** Text section follows **

Disclaimer: The views and opinions expressed are those of the author(s) and do not imply endorsement by the Cornell Policy Review. 

The concept of democracy is based on several competing principles such as the Benthamite maxim of “greatest good for the greatest number” (Pratt 1955) and that of “majority rule and minority rights” (Dion 2011). The former principle argues that governments must make decisions which benefit the greatest number of people possible.

The latter suggests that even governments elected by a popular majority are obliged to protect minority rights. These principles have the potential to come into conflict with each other and need to be balanced by elected governments charged with running democratic states. Therefore, the constitutions of many, if not most democratic nations, provide for the protection of minority rights even if a majority elects the government.[1] Ideally, a government is obliged to balance between these principles. However in practice, especially when a majoritarian government is elected, it tends to pay lip service to safeguard the minority rights in favor of serving the interest of the majority. One way to gauge whether a government is implementing a constitutional mandate (in this case mandates related to minority rights in India) on the ground or is merely being strategically compliant is through evaluating the strength of governance and institutions related to that mandate.

** End of Text section **

### Task item
Translate this sentence from the passage on democracy and minority rights into Spanish: "The latter suggests that even governments elected by a popular majority are obliged to protect minority rights." The listing has nothing to do with this.

** Records provided follows **

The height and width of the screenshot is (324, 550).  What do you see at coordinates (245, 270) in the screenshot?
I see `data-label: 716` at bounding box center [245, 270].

** End of Records provided **
** Records provided follows **

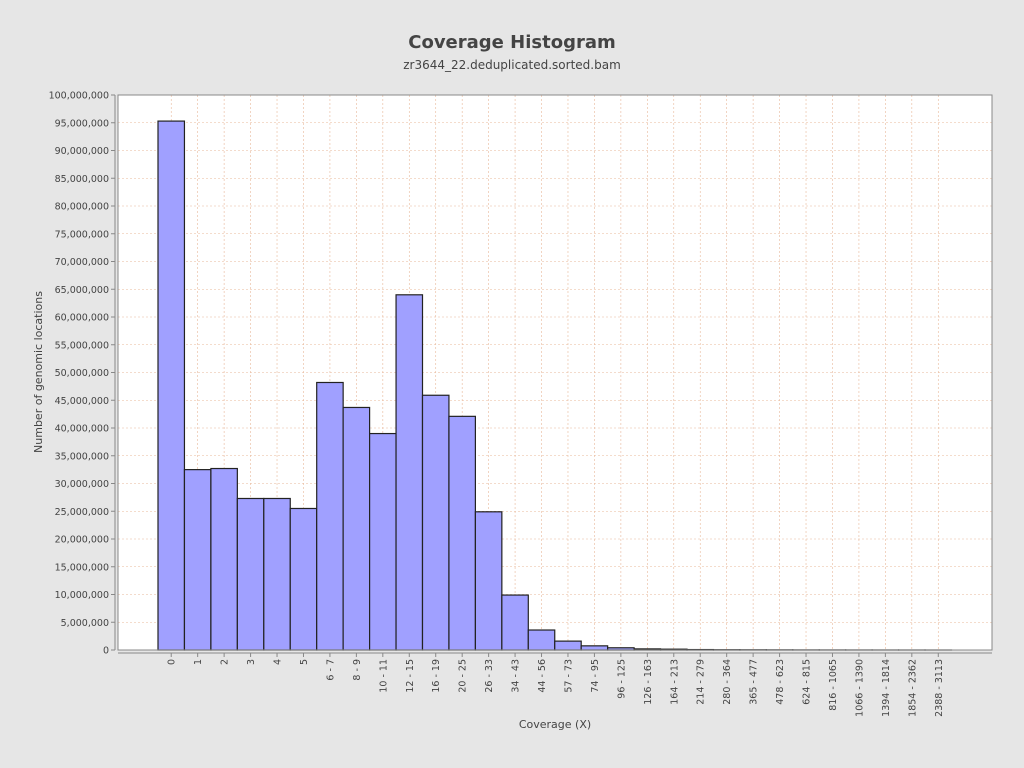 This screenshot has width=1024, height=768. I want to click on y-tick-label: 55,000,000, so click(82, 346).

** End of Records provided **
** Records provided follows **

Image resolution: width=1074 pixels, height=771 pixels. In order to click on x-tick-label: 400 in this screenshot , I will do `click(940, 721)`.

** End of Records provided **

### Solution for this exercise
Este último sugiere que incluso los gobiernos elegidos por una mayoría popular están obligados a proteger los derechos de las minorías.